Private markets, by contrast, offer access to parts of the economy investors simply can’t reach through public securities. “The number of public companies has dropped dramatically,” says Ms. Bryan. “Investors are often missing the most meaningful phase of a company’s growth by waiting for the IPO.”

Private equity, private credit, infrastructure and real assets allow portfolios to participate earlier in corporate growth. But they often come with longer holding periods and less transparency. Income is one of the strongest drivers for adopting alts, as bonds and GICs again struggle to meet return targets.

“With GICs and traditional fixed income no longer meeting client expectations, we’ve had to look elsewhere,” says Richard McDonald, senior wealth advisor and portfolio manager at Calgary-based North Rock Advisory, part of Scotia Wealth Management. “Private credit and structured solutions have stepped in to provide income where bonds haven’t.”

That search for yield has expanded into areas such as private lending within private markets, or through solutions such as structured notes tied to equity market volatility. Such tools either were not around or were not widely accessible even a decade ago.

Be aware of the risks beneath the returns

Alongside their benefits, alts can introduce new risks. Within private markets, the largest is liquidity, says Jennifer Tozser, senior wealth advisor and portfolio manager at Tozser Wealth Management in Calgary, part of National Bank Financial.

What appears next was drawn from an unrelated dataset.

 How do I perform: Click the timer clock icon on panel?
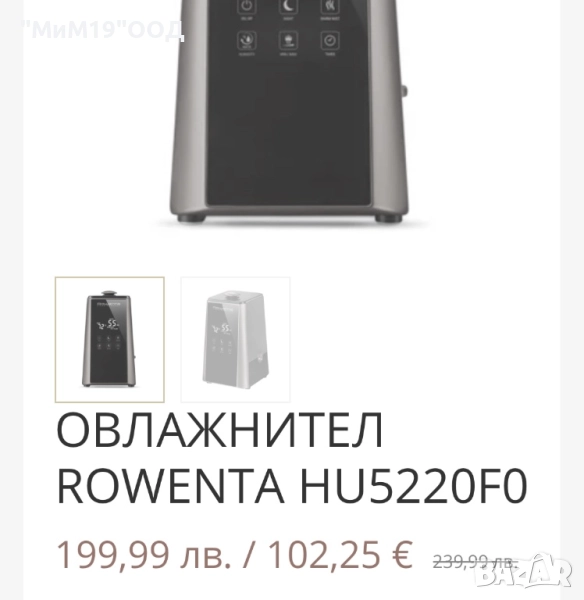(x=330, y=40)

“When you go private, liquidity is always the biggest issue,” she says. “Whatever timeline you’re told, you should expect it to be longer. Valuations are opaque, and investors need to be comfortable owning these assets through cycles.”

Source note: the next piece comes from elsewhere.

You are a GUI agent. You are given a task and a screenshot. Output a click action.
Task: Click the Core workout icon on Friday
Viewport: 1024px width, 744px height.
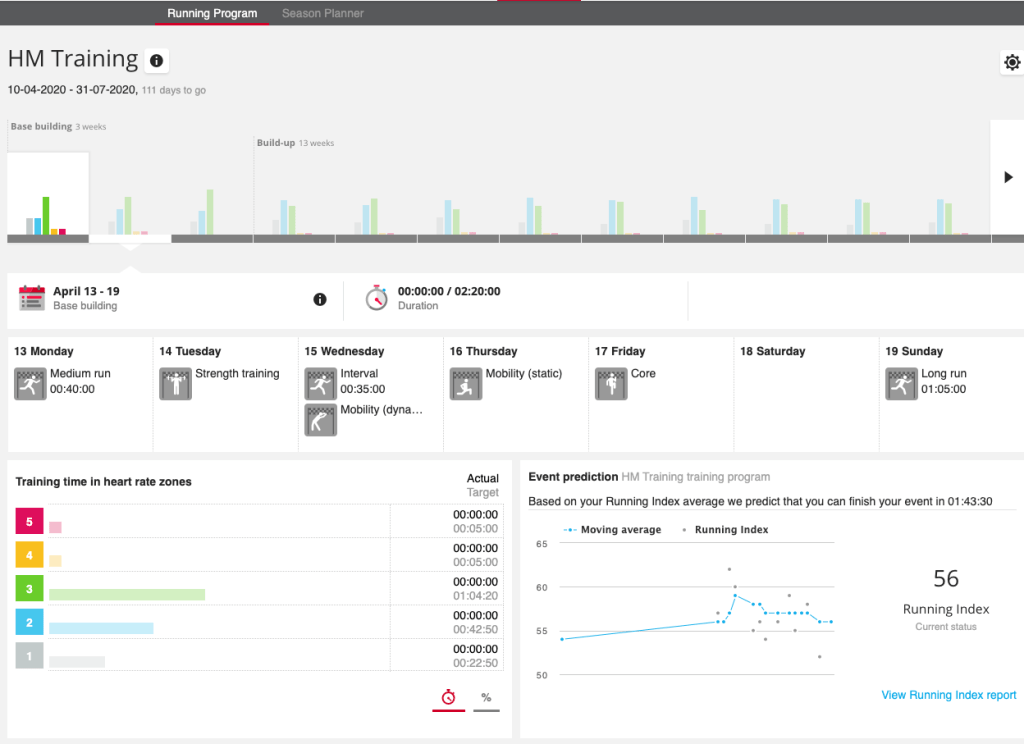pos(611,384)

Complexity is another hurdle. Alts require more education for investors and advisors alike, and they demand deeper due diligence. Fees, structures and suitability matter far more than they do with plain-vanilla stocks and bonds, says Ms. Tozser.

For all the change under way, few professional asset allocators argue for entirely discarding the conventional framework. Instead, it has become a starting point rather than a finished product.

Yuko Girard, portfolio manager on the multi-asset solutions team at Toronto-based Dynamic Funds, says the appeal of 60-40 isn’t in its precise percentages but its philosophy: balance, diversification and resilience. In today’s markets, achieving those goals simply requires a broader toolkit.

“A 60-40 portfolio still makes sense as a foundation. But diversification today means going beyond just stocks and bonds,” Ms. Girard says. “Alternatives, both liquid and private, add tools that didn’t exist for most investors before.”